LSS: The kernel hardening roundtable

By Jake Edge
September 15, 2011

Hardening the kernel to make attackers' jobs harder was the topic of a wide-ranging discussion at the Linux Security Summit (LSS) held on September 8, 2011. Reducing the attack surface of the kernel, protecting it from user-space attacks, and finding ways to mitigate entire classes of exploitable bugs were all on the table. As might be expected, the biggest barrier to getting these hardening patches accepted into the mainline is often performance concerns. While no firm conclusions were drawn, many ideas were discussed, some of which may eventually find their way into the mainline.

Attack surface

The discussion began with an effort to quantify the "exposed surface" of the kernel as roundtable leader Will Drewry of Google's Chrome OS team put it. He and the other roundtable leader, Kees Cook of the Ubuntu security team, put together their own list, but also asked those present to add to it. Obvious attack surfaces like the system call interface, /proc and sysfs files, the networking stack, and device drivers were mentioned, but also less obvious things like filesystem parsing, auto-loaded kernel modules, device scanning, CPU or other hardware bugs, side-channel timing attacks, and so on.

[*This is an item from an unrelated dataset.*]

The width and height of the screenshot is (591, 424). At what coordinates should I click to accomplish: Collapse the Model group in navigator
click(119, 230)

Enumerating the attack surface "helps define what to pay attention to", Cook said. The intent of many of the kernel hardening patches is to try "to kill off a whole class of problems, rather than shooting individual bugs", he said. The latter is where most of the current kernel security effort goes, he said. Drewry added that the intent is to figure out what can be done now to reduce those attack surfaces. Many of the attack surfaces are still present even in a system that runs a mandatory access control (MAC) system like SELinux, Cook said, because the system call interface is still available to be used (and abused). That is one of the problems with looking to the LSM interface to provide confinement, he added.

Casey Schaufler also pointed out that there is often special-purpose hardware in Linux systems—in years past it was graphics hardware, but these days tends to be video hardware—that is allowed to be directly accessed from user space. That opens up a number of potential security problems, he said, but that won't stop it from happening. The capabilities provided by allowing direct access to these devices are "so compelling that security concerns are secondary".

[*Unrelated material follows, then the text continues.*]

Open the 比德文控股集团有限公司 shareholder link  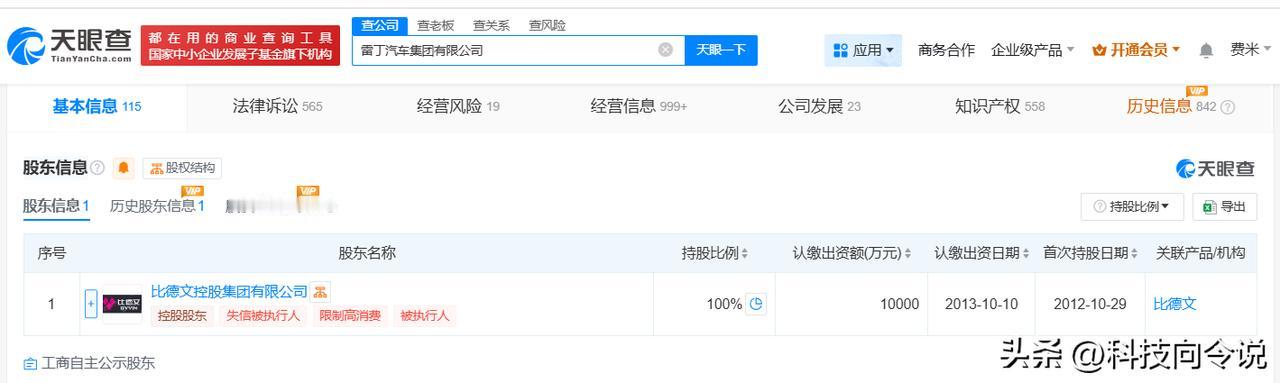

But there are kernel installations that are more security-sensitive, Cook said, that could benefit from restricting some features even at the cost of performance. If a particular hardening feature has no real cost, it could be put into the kernel without providing a configuration option to disable it. Others, that do have a cost, could be optional and distributions or users could enable them based on their needs.

API/ABI restrictions

The "biggest single exposure" in Linux systems is applications that run as root, Schaufler said, like the X server. Because the kernel is one "gigantic privileged application" it can't be protected against other privileged applications like X, Cook said. But, applications could have the ABI available to them reduced, Drewry said, which would reduce the damage they could do if they are compromised.

The only existing "API management" tool in the kernel (besides the LSM interface) is seccomp, but it is too restrictive to be useful for many applications, Drewry said. Since seccomp only allows four system calls (read(), write(), exit(), and sigreturn()), it is too limited for many possible reduced-ABI applications. The Chrome/Chromium browser team would like to be able to reduce the system calls that its rendering processes can make. Seccomp is too limited for Chromium's needs, so they have implemented a more complicated solution, with a "trusted" assembly language thread that mediates system calls. System call restrictions could also be enforced using ptrace(), Drewry said, but there is an "intense amount of overhead".

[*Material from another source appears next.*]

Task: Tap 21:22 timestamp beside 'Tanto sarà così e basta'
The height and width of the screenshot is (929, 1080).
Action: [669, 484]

What Drewry is looking for is some kind of expanded seccomp where a subset of system calls would be allowed. So far, his patches to implement that have been shot down from various directions, but there is hope that there may be some kind of resolution at the upcoming Kernel Summit.

Some of the attendees were skeptical of an expanded seccomp approach. Schaufler pointed out that there is already a mechanism in the kernel (capabilities) for reducing the impact of vulnerabilities, but "no one uses it". Cook was not convinced that the granularity of capabilities was really all that useful because the number of capability bits that are equivalent to root is so large.

As Drewry cast about for a way to limit system calls, there was discussion of possibly augmenting the LSM interface. As Cook pointed out, the current interface does not mediate all system calls, so it can't be used for Drewry's use case as it stands. James Morris noted that LSM is intended to be an access control framework and not anything more than that. In the end, Drewry doesn't particularly care how to get there, he is just looking for a way for "reducing what I expose to untrusted applications", he said.

Schaufler also pointed out that reducing the ABI available to an application doesn't help "if the ABI is completely well-defined and if it is consistent with the security policy" of the system. "That's a lot of 'if's", Drewry responded, to general agreement, that neither of the two conditions are met on Linux systems. Because the system call interface is not well-defined, nor necessarily consistent with the system security policy, reducing the exposure of parts of that interface can help. Schaufler cautioned that the ad hoc documentation makes it hard to decide where the bugs actually are: "If the code is the documentation, it is impossible to have a bug".

There were questions about whether seccomp filtering (in whatever form) would actually be used by applications. Cook noted that, in addition to Chromium, several other projects popped up on linux-kernel to express interest in the feature, including QEMU, vsftpd, and others. One attendee also hypothesized a DNS server that was limited to recvmsg(), sendmsg(), and write() (to a log file) as another possible use-case.

There were also concerns that seccomp filters would spread security policy throughout the system, but others saw that as a feature. Unlike MAC policy, which tends to be imposed from the outside, seccomp filter policy would embody "the programmer's idea of what it should be able to do", as Cook put it. While the system call granularity may not be exactly right, it is the place where user space enters the kernel, so mediating at that point makes some sense.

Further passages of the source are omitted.